*GOAL*
Copy out each of the records below word for word, with no changes.
-- start --
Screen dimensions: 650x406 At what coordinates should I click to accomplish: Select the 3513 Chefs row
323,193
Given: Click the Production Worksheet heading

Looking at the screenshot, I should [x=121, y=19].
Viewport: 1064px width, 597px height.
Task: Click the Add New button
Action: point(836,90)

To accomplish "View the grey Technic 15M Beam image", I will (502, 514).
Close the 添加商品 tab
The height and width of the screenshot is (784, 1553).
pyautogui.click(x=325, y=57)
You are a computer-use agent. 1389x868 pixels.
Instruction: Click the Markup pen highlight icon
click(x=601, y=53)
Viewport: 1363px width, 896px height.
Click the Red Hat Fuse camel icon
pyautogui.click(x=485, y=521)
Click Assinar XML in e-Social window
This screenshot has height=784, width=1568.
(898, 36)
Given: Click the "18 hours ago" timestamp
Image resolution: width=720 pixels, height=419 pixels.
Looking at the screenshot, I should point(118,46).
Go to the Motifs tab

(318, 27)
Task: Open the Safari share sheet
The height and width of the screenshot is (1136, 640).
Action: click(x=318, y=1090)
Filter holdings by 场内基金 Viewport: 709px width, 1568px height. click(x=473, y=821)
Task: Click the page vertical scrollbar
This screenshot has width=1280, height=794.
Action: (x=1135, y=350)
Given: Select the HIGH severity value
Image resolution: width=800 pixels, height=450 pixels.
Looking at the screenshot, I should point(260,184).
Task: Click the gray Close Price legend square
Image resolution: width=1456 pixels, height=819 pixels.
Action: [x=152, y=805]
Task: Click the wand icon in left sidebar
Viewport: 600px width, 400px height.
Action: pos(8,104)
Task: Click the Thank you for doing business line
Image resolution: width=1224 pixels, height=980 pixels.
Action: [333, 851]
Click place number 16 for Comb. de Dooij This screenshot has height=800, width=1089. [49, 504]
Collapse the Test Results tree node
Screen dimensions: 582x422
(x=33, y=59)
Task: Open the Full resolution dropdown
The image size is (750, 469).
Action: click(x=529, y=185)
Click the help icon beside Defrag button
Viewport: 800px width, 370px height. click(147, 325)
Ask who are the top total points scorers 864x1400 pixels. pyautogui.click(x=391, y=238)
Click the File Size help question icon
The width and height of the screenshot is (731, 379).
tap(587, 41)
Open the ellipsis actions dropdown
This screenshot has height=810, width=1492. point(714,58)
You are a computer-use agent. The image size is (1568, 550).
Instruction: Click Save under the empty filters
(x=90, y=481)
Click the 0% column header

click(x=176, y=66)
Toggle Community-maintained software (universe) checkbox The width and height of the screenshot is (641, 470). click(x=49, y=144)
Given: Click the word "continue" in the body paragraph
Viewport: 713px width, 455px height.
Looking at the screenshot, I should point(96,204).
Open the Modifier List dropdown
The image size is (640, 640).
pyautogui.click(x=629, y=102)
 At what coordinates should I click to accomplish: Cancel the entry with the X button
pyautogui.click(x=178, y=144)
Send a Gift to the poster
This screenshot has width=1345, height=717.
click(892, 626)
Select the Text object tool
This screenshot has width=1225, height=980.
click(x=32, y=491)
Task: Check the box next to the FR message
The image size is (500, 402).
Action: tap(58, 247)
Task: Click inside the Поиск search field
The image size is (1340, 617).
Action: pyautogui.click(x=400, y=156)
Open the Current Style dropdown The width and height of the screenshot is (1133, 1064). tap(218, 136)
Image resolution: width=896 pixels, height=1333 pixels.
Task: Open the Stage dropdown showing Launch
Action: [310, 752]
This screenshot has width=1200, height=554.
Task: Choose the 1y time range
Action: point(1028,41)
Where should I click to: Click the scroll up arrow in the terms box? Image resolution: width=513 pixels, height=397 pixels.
-- end --
*OUTPUT BELOW*
Screen dimensions: 650x406 At what coordinates should I click to accomplish: Select the 3513 Chefs row
323,193
Given: Click the Production Worksheet heading

Looking at the screenshot, I should [x=121, y=19].
Viewport: 1064px width, 597px height.
Task: Click the Add New button
Action: point(836,90)

To accomplish "View the grey Technic 15M Beam image", I will (502, 514).
Close the 添加商品 tab
The height and width of the screenshot is (784, 1553).
pyautogui.click(x=325, y=57)
You are a computer-use agent. 1389x868 pixels.
Instruction: Click the Markup pen highlight icon
click(x=601, y=53)
Viewport: 1363px width, 896px height.
Click the Red Hat Fuse camel icon
pyautogui.click(x=485, y=521)
Click Assinar XML in e-Social window
This screenshot has height=784, width=1568.
(898, 36)
Given: Click the "18 hours ago" timestamp
Image resolution: width=720 pixels, height=419 pixels.
Looking at the screenshot, I should point(118,46).
Go to the Motifs tab

(318, 27)
Task: Open the Safari share sheet
The height and width of the screenshot is (1136, 640).
Action: click(x=318, y=1090)
Filter holdings by 场内基金 Viewport: 709px width, 1568px height. click(x=473, y=821)
Task: Click the page vertical scrollbar
This screenshot has width=1280, height=794.
Action: (x=1135, y=350)
Given: Select the HIGH severity value
Image resolution: width=800 pixels, height=450 pixels.
Looking at the screenshot, I should point(260,184).
Task: Click the gray Close Price legend square
Image resolution: width=1456 pixels, height=819 pixels.
Action: [x=152, y=805]
Task: Click the wand icon in left sidebar
Viewport: 600px width, 400px height.
Action: pos(8,104)
Task: Click the Thank you for doing business line
Image resolution: width=1224 pixels, height=980 pixels.
Action: [333, 851]
Click place number 16 for Comb. de Dooij This screenshot has height=800, width=1089. [49, 504]
Collapse the Test Results tree node
Screen dimensions: 582x422
(x=33, y=59)
Task: Open the Full resolution dropdown
The image size is (750, 469).
Action: click(x=529, y=185)
Click the help icon beside Defrag button
Viewport: 800px width, 370px height. click(147, 325)
Ask who are the top total points scorers 864x1400 pixels. pyautogui.click(x=391, y=238)
Click the File Size help question icon
The width and height of the screenshot is (731, 379).
tap(587, 41)
Open the ellipsis actions dropdown
This screenshot has height=810, width=1492. point(714,58)
You are a computer-use agent. The image size is (1568, 550).
Instruction: Click Save under the empty filters
(x=90, y=481)
Click the 0% column header

click(x=176, y=66)
Toggle Community-maintained software (universe) checkbox The width and height of the screenshot is (641, 470). click(x=49, y=144)
Given: Click the word "continue" in the body paragraph
Viewport: 713px width, 455px height.
Looking at the screenshot, I should point(96,204).
Open the Modifier List dropdown
The image size is (640, 640).
pyautogui.click(x=629, y=102)
 At what coordinates should I click to accomplish: Cancel the entry with the X button
pyautogui.click(x=178, y=144)
Send a Gift to the poster
This screenshot has width=1345, height=717.
click(892, 626)
Select the Text object tool
This screenshot has width=1225, height=980.
click(x=32, y=491)
Task: Check the box next to the FR message
The image size is (500, 402).
Action: tap(58, 247)
Task: Click inside the Поиск search field
The image size is (1340, 617).
Action: pyautogui.click(x=400, y=156)
Open the Current Style dropdown The width and height of the screenshot is (1133, 1064). tap(218, 136)
Image resolution: width=896 pixels, height=1333 pixels.
Task: Open the Stage dropdown showing Launch
Action: [310, 752]
This screenshot has width=1200, height=554.
Task: Choose the 1y time range
Action: point(1028,41)
Where should I click to: Click the scroll up arrow in the terms box? Image resolution: width=513 pixels, height=397 pixels.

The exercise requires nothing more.